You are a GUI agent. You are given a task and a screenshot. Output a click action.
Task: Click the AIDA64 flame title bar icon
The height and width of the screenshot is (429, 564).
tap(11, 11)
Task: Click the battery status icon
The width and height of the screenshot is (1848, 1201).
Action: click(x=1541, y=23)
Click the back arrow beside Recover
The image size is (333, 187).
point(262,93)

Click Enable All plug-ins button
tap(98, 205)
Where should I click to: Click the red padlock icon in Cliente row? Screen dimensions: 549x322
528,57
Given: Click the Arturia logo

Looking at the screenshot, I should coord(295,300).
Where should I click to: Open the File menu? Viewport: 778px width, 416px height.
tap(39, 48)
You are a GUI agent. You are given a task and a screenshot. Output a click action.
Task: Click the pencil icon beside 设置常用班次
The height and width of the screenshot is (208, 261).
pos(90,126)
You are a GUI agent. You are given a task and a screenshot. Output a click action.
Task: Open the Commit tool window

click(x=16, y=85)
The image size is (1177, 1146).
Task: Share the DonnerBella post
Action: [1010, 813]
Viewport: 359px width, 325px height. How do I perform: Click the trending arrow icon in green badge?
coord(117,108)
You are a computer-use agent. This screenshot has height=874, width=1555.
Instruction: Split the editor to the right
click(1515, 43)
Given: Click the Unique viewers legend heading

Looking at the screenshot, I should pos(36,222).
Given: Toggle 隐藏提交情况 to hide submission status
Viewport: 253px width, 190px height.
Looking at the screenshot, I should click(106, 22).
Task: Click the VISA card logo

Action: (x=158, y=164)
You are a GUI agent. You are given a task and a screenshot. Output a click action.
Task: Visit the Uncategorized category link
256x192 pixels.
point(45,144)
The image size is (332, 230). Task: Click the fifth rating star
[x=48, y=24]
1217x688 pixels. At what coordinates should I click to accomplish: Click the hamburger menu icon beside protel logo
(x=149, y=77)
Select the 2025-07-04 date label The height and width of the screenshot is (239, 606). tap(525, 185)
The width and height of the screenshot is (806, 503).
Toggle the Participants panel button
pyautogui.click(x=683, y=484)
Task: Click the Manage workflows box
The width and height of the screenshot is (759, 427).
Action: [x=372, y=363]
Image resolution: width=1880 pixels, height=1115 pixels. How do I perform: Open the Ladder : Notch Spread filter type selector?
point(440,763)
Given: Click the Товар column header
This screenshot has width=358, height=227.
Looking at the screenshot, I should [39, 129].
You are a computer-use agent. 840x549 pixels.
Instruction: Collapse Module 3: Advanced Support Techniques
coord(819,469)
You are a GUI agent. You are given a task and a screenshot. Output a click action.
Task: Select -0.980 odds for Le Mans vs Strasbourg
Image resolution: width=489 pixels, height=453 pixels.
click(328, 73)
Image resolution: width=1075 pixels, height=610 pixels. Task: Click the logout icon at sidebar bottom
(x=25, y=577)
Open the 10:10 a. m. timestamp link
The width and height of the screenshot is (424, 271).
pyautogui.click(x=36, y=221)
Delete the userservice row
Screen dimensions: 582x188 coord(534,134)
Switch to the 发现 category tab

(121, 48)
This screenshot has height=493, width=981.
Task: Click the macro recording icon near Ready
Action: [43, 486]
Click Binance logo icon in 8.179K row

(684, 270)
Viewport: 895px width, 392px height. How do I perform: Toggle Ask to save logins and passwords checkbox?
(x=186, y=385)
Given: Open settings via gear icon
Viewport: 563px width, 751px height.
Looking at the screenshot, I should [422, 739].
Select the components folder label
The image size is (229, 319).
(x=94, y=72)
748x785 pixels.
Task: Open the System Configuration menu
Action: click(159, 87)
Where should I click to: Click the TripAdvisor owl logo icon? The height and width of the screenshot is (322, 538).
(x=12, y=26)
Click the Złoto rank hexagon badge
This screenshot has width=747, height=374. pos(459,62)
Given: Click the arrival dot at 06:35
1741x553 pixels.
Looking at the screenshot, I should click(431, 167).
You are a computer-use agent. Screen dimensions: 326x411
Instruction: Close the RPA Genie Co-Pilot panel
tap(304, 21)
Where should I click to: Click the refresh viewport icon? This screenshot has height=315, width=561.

::::

DIRECTION: Put every line of the entries above into a numbered list, leaving out the blank lines.

THE RESULT:
1. You are a GUI agent. You are given a task and a screenshot. Output a click action.
2. Task: Click the AIDA64 flame title bar icon
3. The height and width of the screenshot is (429, 564).
4. tap(11, 11)
5. Task: Click the battery status icon
6. The width and height of the screenshot is (1848, 1201).
7. Action: click(x=1541, y=23)
8. Click the back arrow beside Recover
9. The image size is (333, 187).
10. point(262,93)
11. Click Enable All plug-ins button
12. tap(98, 205)
13. Where should I click to: Click the red padlock icon in Cliente row? Screen dimensions: 549x322
14. 528,57
15. Given: Click the Arturia logo
16. Looking at the screenshot, I should coord(295,300).
17. Where should I click to: Open the File menu? Viewport: 778px width, 416px height.
18. tap(39, 48)
19. You are a GUI agent. You are given a task and a screenshot. Output a click action.
20. Task: Click the pencil icon beside 设置常用班次
21. The height and width of the screenshot is (208, 261).
22. pos(90,126)
23. You are a GUI agent. You are given a task and a screenshot. Output a click action.
24. Task: Open the Commit tool window
25. click(x=16, y=85)
26. The image size is (1177, 1146).
27. Task: Share the DonnerBella post
28. Action: [1010, 813]
29. Viewport: 359px width, 325px height. How do I perform: Click the trending arrow icon in green badge?
30. coord(117,108)
31. You are a computer-use agent. This screenshot has height=874, width=1555.
32. Instruction: Split the editor to the right
33. click(1515, 43)
34. Given: Click the Unique viewers legend heading
35. Looking at the screenshot, I should pos(36,222).
36. Given: Toggle 隐藏提交情况 to hide submission status
37. Viewport: 253px width, 190px height.
38. Looking at the screenshot, I should click(106, 22).
39. Task: Click the VISA card logo
40. Action: (x=158, y=164)
41. You are a GUI agent. You are given a task and a screenshot. Output a click action.
42. Task: Visit the Uncategorized category link
43. 256x192 pixels.
44. point(45,144)
45. The image size is (332, 230). Task: Click the fifth rating star
46. [x=48, y=24]
47. 1217x688 pixels. At what coordinates should I click to accomplish: Click the hamburger menu icon beside protel logo
48. (x=149, y=77)
49. Select the 2025-07-04 date label The height and width of the screenshot is (239, 606). tap(525, 185)
50. The width and height of the screenshot is (806, 503).
51. Toggle the Participants panel button
52. pyautogui.click(x=683, y=484)
53. Task: Click the Manage workflows box
54. The width and height of the screenshot is (759, 427).
55. Action: [x=372, y=363]
56. Image resolution: width=1880 pixels, height=1115 pixels. How do I perform: Open the Ladder : Notch Spread filter type selector?
57. point(440,763)
58. Given: Click the Товар column header
59. This screenshot has width=358, height=227.
60. Looking at the screenshot, I should [39, 129].
61. You are a computer-use agent. 840x549 pixels.
62. Instruction: Collapse Module 3: Advanced Support Techniques
63. coord(819,469)
64. You are a GUI agent. You are given a task and a screenshot. Output a click action.
65. Task: Select -0.980 odds for Le Mans vs Strasbourg
66. Image resolution: width=489 pixels, height=453 pixels.
67. click(328, 73)
68. Image resolution: width=1075 pixels, height=610 pixels. Task: Click the logout icon at sidebar bottom
69. (x=25, y=577)
70. Open the 10:10 a. m. timestamp link
71. The width and height of the screenshot is (424, 271).
72. pyautogui.click(x=36, y=221)
73. Delete the userservice row
74. Screen dimensions: 582x188 coord(534,134)
75. Switch to the 发现 category tab
76. (121, 48)
77. This screenshot has height=493, width=981.
78. Task: Click the macro recording icon near Ready
79. Action: [43, 486]
80. Click Binance logo icon in 8.179K row
81. (684, 270)
82. Viewport: 895px width, 392px height. How do I perform: Toggle Ask to save logins and passwords checkbox?
83. (x=186, y=385)
84. Given: Open settings via gear icon
85. Viewport: 563px width, 751px height.
86. Looking at the screenshot, I should [422, 739].
87. Select the components folder label
88. The image size is (229, 319).
89. (x=94, y=72)
90. 748x785 pixels.
91. Task: Open the System Configuration menu
92. Action: click(159, 87)
93. Where should I click to: Click the TripAdvisor owl logo icon? The height and width of the screenshot is (322, 538).
94. (x=12, y=26)
95. Click the Złoto rank hexagon badge
96. This screenshot has width=747, height=374. pos(459,62)
97. Given: Click the arrival dot at 06:35
98. 1741x553 pixels.
99. Looking at the screenshot, I should click(431, 167).
100. You are a computer-use agent. Screen dimensions: 326x411
101. Instruction: Close the RPA Genie Co-Pilot panel
102. tap(304, 21)
103. Where should I click to: Click the refresh viewport icon? This screenshot has height=315, width=561.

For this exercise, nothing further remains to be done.